#### Exercise brief:
Transcribe the portion of the essay on writing that lies between "A lot of the" and "c.1736, engraved 1741.", inclusive.

If citing, please kindly acknowledge copyright © Penelope J. Corfield (2018)

A lot of the fun of being a writer comes from the sheer pleasure of working with words. Not only inventing new ones (see BLOG/84, November 2017). But additionally the multifarious challenges of finding the mot juste; of avoiding repetition of favoured words; and of avoiding clichéd combinations of nouns and adjectives Why should debates always turn out to be ‘heated’? or every array be denoted as ‘dazzling’? By the way, for those who enjoy nothing as much as a time-honoured cliché, there are splendid compilations to be consulted.1

2018-01 No1 Hogarth's distressed_poet

Fig.1 Detail from William Hogarth’s Distrest Poet,
from oil painting c.1736, engraved 1741.

My personal favourite is Gustave Flaubert’s Dictionary of Accepted Ideas, which contains the following admirable dictum on ‘FEUDALISM: No need to have one single precise notion about it: thunder against!2

To keep myself alert when writing, I set myself three internal technical challenges – as well as thinking about my main message. One test is that no two paragraphs within an essay or book chapter should start with the same first word. That avoids visually boring readers with a page of prose that contains a repetitious string of ‘The …/ The… / The …/’.

(Click-target entries)

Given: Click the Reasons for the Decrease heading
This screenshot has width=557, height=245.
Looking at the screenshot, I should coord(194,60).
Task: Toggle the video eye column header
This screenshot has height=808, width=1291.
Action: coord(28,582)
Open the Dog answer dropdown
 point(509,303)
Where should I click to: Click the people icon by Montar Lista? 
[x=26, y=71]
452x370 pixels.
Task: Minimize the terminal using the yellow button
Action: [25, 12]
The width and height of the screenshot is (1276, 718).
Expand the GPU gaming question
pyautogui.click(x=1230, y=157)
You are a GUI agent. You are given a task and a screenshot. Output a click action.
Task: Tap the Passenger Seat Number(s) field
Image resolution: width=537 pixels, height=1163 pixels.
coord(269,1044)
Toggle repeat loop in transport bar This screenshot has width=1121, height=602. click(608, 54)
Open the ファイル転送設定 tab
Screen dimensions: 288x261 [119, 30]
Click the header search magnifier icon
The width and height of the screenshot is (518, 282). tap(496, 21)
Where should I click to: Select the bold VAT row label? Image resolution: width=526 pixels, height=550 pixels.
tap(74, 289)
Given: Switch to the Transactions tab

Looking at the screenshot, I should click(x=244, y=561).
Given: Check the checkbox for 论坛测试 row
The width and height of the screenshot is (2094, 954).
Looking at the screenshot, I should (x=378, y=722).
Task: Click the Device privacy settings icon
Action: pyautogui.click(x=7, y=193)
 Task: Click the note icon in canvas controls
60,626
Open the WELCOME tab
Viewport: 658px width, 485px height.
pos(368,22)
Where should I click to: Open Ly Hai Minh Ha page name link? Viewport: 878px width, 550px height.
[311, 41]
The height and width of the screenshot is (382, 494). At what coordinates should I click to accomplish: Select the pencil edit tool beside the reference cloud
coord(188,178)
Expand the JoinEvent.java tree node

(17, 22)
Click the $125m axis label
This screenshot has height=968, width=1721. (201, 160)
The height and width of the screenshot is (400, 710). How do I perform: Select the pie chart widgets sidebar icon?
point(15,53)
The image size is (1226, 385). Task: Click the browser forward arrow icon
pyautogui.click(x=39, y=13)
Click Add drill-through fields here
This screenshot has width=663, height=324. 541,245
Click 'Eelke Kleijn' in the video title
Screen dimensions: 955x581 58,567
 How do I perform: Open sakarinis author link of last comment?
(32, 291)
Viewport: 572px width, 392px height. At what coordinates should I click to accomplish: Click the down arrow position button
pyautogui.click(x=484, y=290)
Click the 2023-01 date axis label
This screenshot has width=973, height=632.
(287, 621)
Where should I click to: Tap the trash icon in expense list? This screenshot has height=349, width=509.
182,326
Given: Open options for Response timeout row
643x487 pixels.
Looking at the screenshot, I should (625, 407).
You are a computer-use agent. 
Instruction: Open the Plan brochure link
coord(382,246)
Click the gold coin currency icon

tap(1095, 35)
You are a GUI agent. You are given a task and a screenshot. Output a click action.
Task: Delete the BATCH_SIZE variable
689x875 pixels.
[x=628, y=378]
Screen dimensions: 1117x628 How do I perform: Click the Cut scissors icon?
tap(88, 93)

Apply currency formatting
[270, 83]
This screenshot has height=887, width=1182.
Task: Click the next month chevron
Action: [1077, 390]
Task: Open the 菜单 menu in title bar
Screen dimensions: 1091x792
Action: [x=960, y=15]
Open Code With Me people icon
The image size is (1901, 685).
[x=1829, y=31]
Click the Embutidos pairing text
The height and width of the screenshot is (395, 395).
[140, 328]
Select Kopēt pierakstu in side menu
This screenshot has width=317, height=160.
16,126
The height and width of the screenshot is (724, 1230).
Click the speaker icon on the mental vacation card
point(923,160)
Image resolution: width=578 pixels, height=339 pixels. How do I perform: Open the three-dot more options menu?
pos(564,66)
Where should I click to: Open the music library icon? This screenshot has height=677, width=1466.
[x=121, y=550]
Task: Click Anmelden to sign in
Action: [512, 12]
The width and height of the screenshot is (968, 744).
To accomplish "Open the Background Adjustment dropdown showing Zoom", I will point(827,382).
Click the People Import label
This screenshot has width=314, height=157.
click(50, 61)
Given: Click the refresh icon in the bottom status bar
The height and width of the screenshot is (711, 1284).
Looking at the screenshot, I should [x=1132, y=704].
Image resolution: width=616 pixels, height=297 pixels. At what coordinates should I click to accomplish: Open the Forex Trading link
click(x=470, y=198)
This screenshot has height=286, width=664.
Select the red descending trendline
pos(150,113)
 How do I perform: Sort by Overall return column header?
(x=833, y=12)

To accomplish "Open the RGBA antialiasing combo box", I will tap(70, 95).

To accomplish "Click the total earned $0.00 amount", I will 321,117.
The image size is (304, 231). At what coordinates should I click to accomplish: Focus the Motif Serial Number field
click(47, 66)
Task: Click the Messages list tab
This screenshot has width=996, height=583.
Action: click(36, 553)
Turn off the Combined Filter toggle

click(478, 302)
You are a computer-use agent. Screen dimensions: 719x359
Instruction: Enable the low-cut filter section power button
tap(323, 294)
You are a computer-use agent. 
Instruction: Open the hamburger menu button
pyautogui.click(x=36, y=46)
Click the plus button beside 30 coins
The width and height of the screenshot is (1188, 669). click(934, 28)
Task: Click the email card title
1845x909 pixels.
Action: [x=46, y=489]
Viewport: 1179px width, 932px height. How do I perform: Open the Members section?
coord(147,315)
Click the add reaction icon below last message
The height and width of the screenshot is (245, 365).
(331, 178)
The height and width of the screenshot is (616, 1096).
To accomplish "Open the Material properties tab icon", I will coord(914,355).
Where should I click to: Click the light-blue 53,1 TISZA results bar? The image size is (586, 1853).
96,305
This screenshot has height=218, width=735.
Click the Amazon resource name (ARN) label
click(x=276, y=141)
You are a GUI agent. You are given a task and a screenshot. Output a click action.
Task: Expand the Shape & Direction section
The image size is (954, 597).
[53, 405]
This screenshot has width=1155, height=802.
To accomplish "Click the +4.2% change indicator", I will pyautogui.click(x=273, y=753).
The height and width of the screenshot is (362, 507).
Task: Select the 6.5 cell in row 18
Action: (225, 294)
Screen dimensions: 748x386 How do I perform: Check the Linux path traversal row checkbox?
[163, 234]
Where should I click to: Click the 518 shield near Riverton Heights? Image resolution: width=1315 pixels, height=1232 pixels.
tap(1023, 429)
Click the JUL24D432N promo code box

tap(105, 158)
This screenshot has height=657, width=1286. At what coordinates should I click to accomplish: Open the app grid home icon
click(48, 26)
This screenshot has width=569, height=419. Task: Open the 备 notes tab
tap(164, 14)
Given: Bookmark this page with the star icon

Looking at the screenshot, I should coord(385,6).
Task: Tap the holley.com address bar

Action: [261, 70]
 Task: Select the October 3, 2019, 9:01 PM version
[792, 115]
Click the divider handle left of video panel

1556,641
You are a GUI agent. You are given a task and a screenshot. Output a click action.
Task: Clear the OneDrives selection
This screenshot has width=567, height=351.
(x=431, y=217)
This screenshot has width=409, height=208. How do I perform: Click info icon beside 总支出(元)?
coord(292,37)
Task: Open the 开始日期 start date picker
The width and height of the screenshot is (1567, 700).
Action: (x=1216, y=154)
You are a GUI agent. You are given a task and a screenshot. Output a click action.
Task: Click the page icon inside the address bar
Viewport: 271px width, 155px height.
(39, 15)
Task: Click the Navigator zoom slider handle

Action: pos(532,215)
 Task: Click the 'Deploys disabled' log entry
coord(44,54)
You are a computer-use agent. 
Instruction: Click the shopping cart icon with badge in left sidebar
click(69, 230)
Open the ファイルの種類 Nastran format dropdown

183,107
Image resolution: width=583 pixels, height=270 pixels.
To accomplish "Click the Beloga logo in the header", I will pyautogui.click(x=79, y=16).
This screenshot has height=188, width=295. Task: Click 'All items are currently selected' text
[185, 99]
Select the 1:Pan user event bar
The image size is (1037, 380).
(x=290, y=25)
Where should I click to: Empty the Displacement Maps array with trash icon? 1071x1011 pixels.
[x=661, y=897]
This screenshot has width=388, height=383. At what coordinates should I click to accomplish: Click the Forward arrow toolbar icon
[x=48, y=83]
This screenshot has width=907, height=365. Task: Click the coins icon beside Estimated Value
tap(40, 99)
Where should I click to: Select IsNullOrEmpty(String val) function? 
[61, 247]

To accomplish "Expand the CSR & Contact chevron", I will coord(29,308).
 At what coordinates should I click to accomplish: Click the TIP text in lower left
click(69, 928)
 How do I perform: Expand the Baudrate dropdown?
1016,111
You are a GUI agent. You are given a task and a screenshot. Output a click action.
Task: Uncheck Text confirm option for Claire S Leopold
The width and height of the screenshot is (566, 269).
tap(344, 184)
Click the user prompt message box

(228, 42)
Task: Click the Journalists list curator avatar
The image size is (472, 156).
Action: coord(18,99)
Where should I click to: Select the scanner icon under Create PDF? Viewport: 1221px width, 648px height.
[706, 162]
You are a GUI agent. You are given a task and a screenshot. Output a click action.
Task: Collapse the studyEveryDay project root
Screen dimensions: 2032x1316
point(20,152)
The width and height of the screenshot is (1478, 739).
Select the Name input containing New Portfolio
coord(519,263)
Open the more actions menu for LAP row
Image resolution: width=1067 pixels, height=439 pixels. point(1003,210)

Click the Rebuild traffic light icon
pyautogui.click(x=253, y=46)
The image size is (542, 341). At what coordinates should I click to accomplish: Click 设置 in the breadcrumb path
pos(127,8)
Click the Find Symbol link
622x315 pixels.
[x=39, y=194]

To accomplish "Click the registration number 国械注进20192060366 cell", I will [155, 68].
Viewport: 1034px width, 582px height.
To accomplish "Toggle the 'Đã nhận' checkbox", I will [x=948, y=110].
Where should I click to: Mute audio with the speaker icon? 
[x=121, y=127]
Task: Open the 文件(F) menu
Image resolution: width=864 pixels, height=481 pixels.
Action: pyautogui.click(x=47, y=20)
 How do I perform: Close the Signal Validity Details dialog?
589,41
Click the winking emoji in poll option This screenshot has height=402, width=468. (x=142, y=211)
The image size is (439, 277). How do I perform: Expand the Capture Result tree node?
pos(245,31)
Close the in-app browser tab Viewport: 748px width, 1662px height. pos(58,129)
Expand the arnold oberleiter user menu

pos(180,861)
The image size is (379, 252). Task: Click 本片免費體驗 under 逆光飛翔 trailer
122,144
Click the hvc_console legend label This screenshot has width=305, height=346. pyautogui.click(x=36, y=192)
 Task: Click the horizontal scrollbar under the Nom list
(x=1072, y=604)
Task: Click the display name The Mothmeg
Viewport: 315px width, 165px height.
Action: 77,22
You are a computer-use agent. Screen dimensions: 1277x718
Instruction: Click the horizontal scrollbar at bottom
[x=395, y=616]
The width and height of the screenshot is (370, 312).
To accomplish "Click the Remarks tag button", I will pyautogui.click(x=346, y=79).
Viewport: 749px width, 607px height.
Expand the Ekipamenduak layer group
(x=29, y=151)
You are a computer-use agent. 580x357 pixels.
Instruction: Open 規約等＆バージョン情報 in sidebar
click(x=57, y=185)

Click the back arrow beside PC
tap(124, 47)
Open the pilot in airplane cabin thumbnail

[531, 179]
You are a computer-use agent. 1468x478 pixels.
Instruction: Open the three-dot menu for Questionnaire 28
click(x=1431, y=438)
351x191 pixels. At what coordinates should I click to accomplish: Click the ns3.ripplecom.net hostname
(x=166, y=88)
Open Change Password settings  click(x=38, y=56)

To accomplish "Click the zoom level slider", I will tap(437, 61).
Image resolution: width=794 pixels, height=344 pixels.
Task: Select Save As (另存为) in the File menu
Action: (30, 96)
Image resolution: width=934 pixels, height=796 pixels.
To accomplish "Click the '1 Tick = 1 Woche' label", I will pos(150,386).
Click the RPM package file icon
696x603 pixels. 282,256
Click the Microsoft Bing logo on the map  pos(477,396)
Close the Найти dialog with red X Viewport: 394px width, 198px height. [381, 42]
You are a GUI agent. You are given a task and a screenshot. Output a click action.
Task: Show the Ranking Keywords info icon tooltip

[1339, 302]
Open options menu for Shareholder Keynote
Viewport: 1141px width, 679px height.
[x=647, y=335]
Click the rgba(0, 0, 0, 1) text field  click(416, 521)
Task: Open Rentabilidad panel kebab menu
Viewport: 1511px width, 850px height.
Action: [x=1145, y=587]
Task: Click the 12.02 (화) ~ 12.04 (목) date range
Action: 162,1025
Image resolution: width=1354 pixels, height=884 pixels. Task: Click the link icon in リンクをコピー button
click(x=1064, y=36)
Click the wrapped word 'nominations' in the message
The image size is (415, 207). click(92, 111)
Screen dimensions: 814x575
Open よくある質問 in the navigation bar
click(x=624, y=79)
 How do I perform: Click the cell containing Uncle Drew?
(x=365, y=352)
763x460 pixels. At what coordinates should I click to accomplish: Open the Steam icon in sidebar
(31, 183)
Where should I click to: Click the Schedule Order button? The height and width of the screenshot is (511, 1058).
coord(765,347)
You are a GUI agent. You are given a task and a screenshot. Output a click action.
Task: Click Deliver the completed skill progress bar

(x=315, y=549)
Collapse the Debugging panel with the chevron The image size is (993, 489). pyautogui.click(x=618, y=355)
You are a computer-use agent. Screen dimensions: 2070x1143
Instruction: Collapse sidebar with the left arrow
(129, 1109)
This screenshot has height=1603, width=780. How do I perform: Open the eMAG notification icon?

#### Answer to this problem:
A lot of the fun of being a writer comes from the sheer pleasure of working with words. Not only inventing new ones (see BLOG/84, November 2017). But additionally the multifarious challenges of finding the mot juste; of avoiding repetition of favoured words; and of avoiding clichéd combinations of nouns and adjectives Why should debates always turn out to be ‘heated’? or every array be denoted as ‘dazzling’? By the way, for those who enjoy nothing as much as a time-honoured cliché, there are splendid compilations to be consulted.1

2018-01 No1 Hogarth's distressed_poet

Fig.1 Detail from William Hogarth’s Distrest Poet,
from oil painting c.1736, engraved 1741.